The task: Lay out the data below as a Markdown table with the columns Row and Data line. Begin with the line containing "393x308 pixels." and continue through the line containing "The height and width of the screenshot is (1380, 1840).", including both of those lines. Number each line and leave out any blank lines.

Exercise input:
# # # # # # #
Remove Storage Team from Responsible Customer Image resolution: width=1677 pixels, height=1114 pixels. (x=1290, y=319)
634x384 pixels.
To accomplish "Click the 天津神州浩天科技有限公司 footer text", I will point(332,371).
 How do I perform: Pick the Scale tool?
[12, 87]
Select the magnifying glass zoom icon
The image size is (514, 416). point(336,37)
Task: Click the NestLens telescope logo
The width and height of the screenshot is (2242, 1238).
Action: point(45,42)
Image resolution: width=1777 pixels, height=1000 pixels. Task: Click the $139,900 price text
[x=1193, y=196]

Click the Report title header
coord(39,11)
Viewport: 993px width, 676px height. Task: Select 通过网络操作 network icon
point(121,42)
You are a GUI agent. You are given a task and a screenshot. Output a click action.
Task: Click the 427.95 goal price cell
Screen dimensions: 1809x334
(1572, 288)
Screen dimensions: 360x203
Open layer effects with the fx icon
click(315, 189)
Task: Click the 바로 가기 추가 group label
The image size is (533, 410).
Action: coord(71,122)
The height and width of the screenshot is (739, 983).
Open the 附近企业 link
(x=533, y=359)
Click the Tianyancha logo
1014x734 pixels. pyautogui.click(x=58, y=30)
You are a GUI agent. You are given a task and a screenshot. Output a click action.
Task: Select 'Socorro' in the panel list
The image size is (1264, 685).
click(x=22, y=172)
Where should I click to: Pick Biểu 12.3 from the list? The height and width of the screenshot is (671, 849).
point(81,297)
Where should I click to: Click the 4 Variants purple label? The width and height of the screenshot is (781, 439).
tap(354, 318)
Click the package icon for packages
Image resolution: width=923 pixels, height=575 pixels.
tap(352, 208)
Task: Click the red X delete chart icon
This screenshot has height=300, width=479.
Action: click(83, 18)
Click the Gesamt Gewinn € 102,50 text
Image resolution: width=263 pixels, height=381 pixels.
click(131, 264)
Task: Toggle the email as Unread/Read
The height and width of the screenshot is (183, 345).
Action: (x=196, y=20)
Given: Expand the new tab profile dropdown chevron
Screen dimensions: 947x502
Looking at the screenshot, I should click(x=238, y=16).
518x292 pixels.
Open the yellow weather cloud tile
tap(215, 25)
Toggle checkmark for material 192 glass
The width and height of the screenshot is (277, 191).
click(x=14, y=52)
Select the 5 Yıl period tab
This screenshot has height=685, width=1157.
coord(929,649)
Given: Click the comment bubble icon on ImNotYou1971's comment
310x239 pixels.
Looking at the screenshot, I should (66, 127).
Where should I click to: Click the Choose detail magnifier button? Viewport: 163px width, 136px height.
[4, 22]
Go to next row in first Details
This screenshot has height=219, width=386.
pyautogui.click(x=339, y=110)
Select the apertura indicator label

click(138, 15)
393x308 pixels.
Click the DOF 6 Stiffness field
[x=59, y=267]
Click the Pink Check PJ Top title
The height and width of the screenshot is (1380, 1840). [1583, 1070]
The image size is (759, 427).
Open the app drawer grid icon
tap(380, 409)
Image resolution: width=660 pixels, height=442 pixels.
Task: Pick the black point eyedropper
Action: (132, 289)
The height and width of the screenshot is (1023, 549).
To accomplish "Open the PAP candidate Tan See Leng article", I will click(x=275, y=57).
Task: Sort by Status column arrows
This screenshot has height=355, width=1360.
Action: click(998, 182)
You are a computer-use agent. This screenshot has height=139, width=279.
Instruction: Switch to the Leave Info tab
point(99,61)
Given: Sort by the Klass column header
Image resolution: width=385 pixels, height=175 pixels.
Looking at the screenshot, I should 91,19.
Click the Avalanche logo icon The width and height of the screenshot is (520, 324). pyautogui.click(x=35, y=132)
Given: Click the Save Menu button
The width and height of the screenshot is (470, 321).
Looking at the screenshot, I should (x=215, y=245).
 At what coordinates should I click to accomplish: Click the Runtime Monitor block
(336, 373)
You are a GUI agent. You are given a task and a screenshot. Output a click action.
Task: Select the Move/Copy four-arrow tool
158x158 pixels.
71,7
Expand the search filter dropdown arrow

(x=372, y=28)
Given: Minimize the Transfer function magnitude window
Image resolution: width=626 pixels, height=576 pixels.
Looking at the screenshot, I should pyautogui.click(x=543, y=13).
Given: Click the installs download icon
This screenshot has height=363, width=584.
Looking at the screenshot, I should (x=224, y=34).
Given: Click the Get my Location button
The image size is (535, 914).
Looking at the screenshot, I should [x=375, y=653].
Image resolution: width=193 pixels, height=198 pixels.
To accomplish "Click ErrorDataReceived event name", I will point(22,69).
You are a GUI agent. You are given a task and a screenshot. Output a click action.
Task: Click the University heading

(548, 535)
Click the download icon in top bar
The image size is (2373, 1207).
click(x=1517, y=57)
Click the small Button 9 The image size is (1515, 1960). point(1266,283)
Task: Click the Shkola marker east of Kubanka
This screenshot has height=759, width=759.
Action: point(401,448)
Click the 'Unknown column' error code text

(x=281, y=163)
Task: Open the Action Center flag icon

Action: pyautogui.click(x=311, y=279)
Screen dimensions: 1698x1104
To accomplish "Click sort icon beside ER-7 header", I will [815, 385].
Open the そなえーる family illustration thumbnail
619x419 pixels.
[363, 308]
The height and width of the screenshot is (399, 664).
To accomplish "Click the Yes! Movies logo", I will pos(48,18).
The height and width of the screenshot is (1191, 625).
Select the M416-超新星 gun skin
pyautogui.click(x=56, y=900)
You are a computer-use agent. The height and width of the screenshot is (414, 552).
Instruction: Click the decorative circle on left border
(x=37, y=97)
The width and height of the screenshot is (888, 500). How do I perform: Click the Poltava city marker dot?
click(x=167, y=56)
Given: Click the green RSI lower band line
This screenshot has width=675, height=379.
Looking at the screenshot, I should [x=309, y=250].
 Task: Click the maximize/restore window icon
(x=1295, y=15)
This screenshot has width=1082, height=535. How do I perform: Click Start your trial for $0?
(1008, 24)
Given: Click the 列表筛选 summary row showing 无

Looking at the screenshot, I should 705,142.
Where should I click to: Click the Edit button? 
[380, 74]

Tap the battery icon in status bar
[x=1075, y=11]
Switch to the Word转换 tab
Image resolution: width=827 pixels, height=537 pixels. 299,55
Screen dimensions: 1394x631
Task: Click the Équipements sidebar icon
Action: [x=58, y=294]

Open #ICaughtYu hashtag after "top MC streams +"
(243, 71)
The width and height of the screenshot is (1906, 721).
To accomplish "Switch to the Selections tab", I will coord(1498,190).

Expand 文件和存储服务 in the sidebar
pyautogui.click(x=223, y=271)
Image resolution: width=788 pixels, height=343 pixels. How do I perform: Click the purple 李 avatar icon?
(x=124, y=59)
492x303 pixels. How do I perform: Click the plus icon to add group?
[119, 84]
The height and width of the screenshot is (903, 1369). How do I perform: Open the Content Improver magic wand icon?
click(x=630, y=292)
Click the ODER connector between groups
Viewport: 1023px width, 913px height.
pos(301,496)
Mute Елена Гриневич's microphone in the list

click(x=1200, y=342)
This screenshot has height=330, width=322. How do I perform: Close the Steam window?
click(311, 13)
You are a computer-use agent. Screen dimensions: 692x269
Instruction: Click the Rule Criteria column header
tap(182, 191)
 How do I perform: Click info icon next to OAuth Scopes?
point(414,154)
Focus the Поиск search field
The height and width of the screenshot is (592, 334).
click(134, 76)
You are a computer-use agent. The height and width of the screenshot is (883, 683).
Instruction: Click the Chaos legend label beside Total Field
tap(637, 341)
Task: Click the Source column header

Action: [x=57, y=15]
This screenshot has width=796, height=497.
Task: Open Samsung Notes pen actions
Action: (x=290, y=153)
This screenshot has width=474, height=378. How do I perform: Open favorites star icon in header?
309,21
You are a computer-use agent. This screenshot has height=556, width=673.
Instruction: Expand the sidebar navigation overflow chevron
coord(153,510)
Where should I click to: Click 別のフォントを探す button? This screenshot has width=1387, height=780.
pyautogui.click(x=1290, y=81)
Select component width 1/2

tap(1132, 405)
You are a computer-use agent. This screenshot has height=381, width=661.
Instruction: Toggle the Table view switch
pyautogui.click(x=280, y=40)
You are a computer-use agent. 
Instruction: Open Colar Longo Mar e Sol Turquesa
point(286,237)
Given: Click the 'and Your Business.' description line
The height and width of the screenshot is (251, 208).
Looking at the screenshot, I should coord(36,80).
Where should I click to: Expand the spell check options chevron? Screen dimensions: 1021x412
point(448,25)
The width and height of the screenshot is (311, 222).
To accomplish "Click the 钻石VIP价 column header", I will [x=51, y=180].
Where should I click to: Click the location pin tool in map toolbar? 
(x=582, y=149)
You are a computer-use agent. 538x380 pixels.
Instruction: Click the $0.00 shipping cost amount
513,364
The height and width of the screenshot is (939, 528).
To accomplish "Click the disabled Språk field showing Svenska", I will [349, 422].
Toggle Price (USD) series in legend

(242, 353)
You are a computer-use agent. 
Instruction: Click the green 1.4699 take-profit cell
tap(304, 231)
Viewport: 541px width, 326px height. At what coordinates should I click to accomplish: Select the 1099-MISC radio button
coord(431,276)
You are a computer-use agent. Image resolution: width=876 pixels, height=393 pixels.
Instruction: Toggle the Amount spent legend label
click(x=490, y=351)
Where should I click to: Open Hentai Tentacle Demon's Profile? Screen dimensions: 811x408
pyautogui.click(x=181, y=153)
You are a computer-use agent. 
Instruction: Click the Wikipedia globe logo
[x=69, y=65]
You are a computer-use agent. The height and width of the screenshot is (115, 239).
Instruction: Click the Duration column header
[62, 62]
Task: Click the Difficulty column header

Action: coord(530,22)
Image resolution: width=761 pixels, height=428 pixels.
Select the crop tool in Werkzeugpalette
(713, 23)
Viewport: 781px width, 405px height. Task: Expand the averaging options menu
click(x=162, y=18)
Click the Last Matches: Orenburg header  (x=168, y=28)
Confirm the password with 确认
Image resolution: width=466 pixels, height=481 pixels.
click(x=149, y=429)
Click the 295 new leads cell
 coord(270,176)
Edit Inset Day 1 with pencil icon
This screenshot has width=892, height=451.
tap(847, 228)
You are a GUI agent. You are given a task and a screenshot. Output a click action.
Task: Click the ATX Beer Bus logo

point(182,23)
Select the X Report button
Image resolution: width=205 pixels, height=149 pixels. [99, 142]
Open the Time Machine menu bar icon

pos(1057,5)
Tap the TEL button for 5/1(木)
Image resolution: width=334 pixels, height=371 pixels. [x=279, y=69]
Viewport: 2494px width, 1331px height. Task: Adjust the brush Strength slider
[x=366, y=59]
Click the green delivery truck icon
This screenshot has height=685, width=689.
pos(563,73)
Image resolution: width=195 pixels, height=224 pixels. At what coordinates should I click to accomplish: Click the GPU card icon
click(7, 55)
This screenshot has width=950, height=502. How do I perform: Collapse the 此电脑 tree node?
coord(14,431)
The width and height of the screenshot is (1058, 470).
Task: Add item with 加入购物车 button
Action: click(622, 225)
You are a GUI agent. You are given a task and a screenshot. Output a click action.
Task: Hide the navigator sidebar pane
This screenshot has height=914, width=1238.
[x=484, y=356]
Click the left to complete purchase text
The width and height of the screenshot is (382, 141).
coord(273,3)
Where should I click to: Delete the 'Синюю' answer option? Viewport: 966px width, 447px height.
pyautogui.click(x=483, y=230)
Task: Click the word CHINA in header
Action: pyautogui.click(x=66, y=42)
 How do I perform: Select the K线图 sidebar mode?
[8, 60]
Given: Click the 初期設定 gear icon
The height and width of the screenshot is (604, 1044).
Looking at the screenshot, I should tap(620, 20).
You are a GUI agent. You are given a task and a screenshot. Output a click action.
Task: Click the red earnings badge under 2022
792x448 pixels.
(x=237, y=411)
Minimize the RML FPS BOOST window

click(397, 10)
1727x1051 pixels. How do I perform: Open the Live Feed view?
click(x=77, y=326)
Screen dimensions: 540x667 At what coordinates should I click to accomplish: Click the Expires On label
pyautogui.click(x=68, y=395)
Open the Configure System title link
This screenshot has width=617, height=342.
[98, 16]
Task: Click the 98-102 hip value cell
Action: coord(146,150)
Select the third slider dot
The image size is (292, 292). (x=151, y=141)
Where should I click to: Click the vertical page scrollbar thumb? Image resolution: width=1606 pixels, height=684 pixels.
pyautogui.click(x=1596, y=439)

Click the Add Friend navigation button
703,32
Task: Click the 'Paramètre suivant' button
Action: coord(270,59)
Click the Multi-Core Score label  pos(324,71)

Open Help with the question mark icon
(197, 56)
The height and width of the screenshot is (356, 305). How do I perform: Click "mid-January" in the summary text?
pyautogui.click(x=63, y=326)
# # # # # # #
Exercise output:
| Row | Data line |
|---|---|
| 1 | 393x308 pixels. |
| 2 | Click the DOF 6 Stiffness field |
| 3 | [x=59, y=267] |
| 4 | Click the Pink Check PJ Top title |
| 5 | The height and width of the screenshot is (1380, 1840). [1583, 1070] |